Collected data
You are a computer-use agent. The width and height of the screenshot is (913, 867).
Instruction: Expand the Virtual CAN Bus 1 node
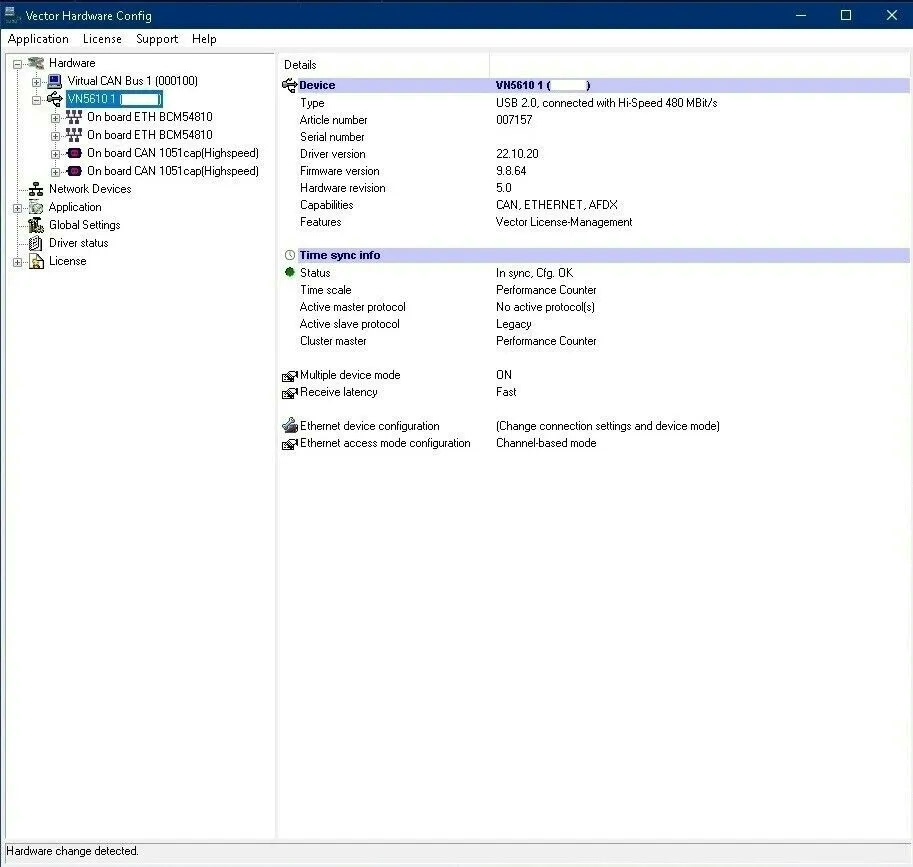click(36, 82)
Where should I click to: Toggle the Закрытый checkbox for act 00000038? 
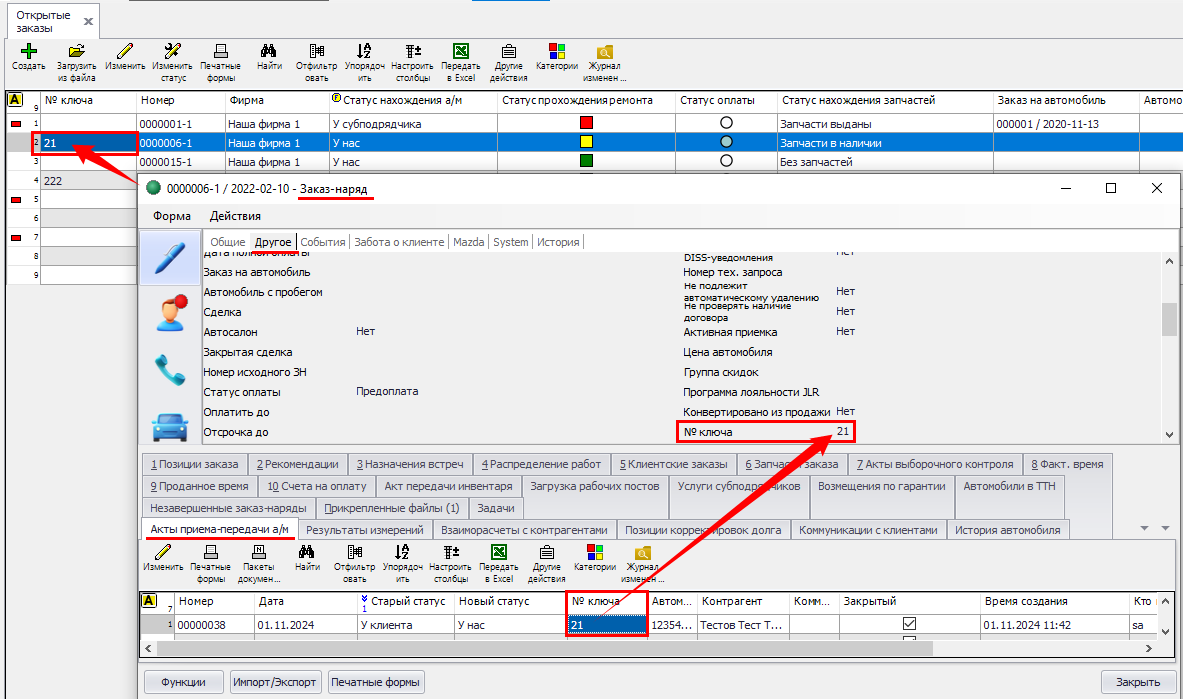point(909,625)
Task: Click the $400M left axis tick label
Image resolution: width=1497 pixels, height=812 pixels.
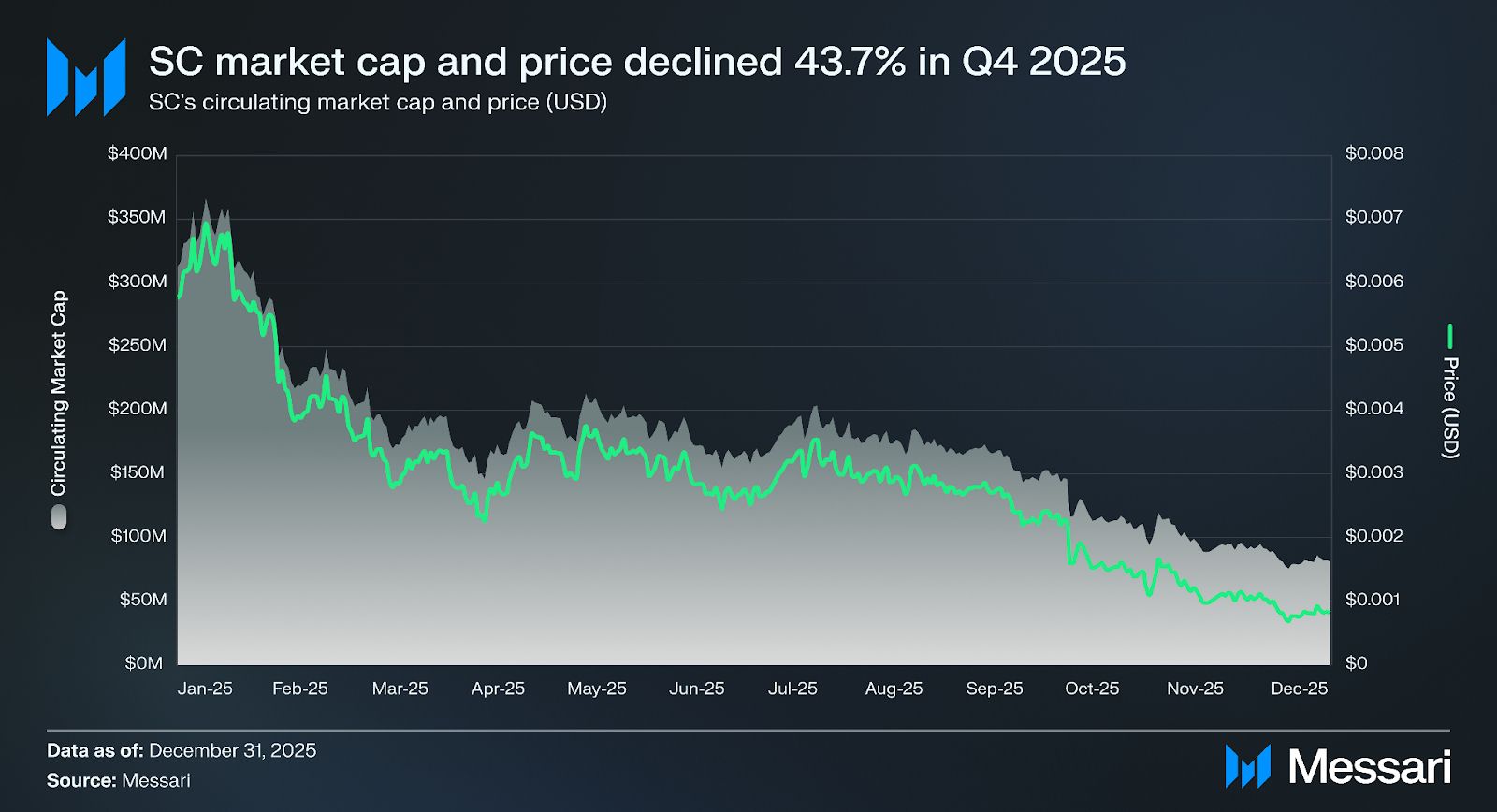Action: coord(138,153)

**Aim of the exercise**
Leaving out the pictures, repeat all of the entries exactly.

**Completed task**
You are a computer-use agent. The width and height of the screenshot is (913, 867).
Instruction: Expand the Virtual CAN Bus 1 node
click(36, 82)
Where should I click to: Toggle the Закрытый checkbox for act 00000038? 
point(909,625)
Task: Click the $400M left axis tick label
Image resolution: width=1497 pixels, height=812 pixels.
Action: coord(138,153)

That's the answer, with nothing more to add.